Though the mute in the cream-colored suit of the first chapter garnered some attention with his scriptural side-show, in the second chapter he seems glad of oblivion, “a boon not often withheld from so humble an applicant as he” (5). The staring crowds onshore recede in dim clusters, and we are left with the strange universe of the riverboat:
By-and-by—two or three random stoppages having been made, and the last transient memory of the slumberer vanished, and he himself, not unlikely, waked up and landed ere now—the crowd, as is usual, began in all parts to break up from a concourse into various clusters and squads, which in some cases disintegrated again into quartettes, trios, and couples or even solitaires; involuntarily submitting to that natural law which ordains dissolution equally to the mass, as in time to the member. (6)
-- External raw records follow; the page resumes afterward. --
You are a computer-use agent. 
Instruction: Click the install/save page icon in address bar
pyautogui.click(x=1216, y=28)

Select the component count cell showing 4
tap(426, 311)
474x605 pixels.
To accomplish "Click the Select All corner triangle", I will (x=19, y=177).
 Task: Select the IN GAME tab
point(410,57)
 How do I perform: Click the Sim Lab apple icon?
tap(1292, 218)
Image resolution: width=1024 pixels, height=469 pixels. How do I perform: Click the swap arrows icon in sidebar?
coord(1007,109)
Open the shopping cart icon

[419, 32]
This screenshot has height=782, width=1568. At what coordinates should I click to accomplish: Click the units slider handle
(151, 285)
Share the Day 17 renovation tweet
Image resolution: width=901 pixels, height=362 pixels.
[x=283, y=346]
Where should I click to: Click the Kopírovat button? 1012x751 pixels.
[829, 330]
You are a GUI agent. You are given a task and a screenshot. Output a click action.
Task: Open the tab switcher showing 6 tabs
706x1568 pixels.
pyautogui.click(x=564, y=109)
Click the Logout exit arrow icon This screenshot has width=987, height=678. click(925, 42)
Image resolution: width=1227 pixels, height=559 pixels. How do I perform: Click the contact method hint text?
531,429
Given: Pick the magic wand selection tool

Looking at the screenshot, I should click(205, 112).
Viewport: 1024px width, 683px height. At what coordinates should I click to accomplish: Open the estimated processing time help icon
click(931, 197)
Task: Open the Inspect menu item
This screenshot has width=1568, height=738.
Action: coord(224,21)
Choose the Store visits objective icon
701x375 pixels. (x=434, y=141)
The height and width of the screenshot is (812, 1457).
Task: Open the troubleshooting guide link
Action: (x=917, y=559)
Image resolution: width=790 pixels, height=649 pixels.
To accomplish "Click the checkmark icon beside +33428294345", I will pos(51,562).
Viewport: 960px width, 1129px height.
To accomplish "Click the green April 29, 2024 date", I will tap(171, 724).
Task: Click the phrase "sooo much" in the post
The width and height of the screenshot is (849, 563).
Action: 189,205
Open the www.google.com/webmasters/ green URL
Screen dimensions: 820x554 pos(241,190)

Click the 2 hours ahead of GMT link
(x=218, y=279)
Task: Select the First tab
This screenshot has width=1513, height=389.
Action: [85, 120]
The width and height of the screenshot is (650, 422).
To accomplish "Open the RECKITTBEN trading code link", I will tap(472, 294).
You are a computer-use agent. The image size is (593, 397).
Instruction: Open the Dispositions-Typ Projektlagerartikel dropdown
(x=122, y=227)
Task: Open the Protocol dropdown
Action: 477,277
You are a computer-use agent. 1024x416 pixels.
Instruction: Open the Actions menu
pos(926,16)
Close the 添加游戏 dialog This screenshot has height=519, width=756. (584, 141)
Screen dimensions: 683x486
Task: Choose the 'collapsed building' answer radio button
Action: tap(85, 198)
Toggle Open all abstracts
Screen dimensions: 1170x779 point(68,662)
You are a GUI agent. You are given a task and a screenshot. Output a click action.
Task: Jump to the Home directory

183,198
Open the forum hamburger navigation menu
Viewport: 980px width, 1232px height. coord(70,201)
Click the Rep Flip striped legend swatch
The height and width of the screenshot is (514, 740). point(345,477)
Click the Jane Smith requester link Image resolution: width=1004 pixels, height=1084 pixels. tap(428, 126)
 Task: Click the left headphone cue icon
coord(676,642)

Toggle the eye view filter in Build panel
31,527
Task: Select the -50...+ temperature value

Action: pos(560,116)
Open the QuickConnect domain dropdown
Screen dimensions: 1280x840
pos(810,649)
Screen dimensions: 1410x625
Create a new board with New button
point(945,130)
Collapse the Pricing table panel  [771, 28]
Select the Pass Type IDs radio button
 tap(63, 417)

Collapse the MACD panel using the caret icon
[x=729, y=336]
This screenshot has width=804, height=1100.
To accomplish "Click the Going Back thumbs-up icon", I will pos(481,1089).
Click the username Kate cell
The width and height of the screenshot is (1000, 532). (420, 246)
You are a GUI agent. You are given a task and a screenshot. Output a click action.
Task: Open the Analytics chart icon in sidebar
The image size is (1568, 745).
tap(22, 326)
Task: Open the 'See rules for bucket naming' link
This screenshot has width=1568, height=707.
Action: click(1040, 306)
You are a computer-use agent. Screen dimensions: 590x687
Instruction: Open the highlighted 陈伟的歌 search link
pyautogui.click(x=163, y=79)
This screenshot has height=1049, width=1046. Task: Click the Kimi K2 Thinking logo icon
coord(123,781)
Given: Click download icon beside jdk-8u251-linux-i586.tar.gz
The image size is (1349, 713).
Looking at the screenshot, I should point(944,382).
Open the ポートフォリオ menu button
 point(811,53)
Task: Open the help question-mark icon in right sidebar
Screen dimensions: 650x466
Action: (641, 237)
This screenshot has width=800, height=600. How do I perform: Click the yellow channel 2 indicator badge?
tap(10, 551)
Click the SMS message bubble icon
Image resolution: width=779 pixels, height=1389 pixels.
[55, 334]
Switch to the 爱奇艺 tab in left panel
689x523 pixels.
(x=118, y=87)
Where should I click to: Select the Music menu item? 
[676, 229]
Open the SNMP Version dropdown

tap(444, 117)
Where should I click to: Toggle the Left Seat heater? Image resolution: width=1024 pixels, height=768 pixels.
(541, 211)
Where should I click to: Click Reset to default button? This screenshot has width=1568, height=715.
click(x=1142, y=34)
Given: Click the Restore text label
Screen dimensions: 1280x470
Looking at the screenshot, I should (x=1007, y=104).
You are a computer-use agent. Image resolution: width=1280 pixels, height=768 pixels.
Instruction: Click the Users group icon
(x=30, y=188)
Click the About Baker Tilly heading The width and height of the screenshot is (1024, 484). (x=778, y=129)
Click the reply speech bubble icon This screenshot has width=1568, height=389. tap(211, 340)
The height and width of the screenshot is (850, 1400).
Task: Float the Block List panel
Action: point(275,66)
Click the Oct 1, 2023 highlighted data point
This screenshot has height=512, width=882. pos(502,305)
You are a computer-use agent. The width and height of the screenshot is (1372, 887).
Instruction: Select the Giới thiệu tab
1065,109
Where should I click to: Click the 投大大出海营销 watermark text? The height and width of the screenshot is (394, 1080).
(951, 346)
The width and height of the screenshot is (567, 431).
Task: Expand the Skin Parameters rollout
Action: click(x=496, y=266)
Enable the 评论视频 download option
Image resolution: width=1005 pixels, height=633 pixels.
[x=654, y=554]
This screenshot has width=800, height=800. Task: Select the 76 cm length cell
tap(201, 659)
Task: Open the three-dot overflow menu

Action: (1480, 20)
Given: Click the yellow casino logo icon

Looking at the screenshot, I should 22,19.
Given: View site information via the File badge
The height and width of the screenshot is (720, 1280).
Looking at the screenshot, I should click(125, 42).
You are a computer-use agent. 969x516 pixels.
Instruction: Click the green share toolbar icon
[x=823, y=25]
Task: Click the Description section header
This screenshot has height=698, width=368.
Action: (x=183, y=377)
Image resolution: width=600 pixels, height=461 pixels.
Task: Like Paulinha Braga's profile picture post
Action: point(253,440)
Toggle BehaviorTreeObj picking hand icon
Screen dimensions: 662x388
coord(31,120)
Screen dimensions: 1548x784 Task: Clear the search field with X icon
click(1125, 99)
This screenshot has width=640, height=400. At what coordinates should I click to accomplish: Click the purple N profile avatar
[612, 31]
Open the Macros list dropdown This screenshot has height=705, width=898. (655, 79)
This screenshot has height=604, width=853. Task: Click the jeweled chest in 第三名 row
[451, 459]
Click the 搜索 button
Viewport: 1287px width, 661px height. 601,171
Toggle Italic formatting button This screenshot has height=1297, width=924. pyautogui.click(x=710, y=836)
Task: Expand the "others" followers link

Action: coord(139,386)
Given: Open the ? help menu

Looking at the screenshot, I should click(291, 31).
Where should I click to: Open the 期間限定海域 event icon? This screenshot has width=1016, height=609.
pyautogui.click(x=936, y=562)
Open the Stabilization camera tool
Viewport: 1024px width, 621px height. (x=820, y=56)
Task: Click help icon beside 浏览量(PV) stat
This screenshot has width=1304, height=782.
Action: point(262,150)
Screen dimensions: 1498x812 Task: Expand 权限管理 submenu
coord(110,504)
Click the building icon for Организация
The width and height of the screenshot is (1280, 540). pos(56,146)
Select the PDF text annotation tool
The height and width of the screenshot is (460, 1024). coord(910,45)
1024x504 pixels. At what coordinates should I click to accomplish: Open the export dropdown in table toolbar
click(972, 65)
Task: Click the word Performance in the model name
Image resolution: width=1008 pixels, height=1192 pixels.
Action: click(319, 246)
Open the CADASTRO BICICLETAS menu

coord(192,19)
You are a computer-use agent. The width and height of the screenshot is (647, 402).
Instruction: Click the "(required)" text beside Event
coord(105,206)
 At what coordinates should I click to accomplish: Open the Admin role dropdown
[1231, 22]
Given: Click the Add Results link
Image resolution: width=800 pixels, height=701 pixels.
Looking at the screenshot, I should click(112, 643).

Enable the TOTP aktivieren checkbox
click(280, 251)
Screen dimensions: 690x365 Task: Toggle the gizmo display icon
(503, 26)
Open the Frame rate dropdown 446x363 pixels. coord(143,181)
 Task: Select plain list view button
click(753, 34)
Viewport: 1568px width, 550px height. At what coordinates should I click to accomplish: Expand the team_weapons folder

I find it interesting that the crowd (audience) of the scenes unfolding in the book get smaller and smaller until they resolve themselves into little dialectics; after the third chapter, there are no major assemblies that I recall. But in the first three chapters, there is a motley assortment of spectators gawking over one spectacle or another. In the first, it is a deaf mute preaching Corinthians 1:13 on a slate. In the second chapter, it is the scenery of both the riverbank and the crowd. The crowd are depicted as pilgrims, settlers, and theoroi:
As among Chaucer’s Canterbury pilgrims, or those oriental ones crossing the Red Sea towards Mecca in the festival month, there was no lack of variety. Natives of all sorts, and foreigners; men of business and men of pleasure; parlor men and backwoodsmen; farm-hunters and fame-hunters; heiress-hunters, gold-hunters, buffalo-hunters, bee-hunters, happiness-hunters, truth-hunters, and still keener hunters after all these hunters. Fine ladies in slippers, and moccasined squaws; Northern speculators and Eastern philosophers; English, Irish, German, Scotch, Danes; Santa Fe traders in striped blankets, and Broadway bucks in cravats of cloth of gold; fine-looking Kentucky boat-men, and Japanese-looking Mississippi cotton-planters; Quakers in full drab, and United States soldiers in full regimentals; slaves, black, mulatto, quadroon; modish young Spanish Creoles, and old-fashioned French Jews; Mormons and Papists; Dives and Lazarus;
jesters and mourners, teetotalers and convivialists, deacons and blacklegs; hard-shell Baptists and clay-eaters; grinning negroes, and Sioux chiefs solemn as high-priests. In short, a piebald parliament, an Anacharsis Cloots congress of all kinds of that multiform pilgrim species, man.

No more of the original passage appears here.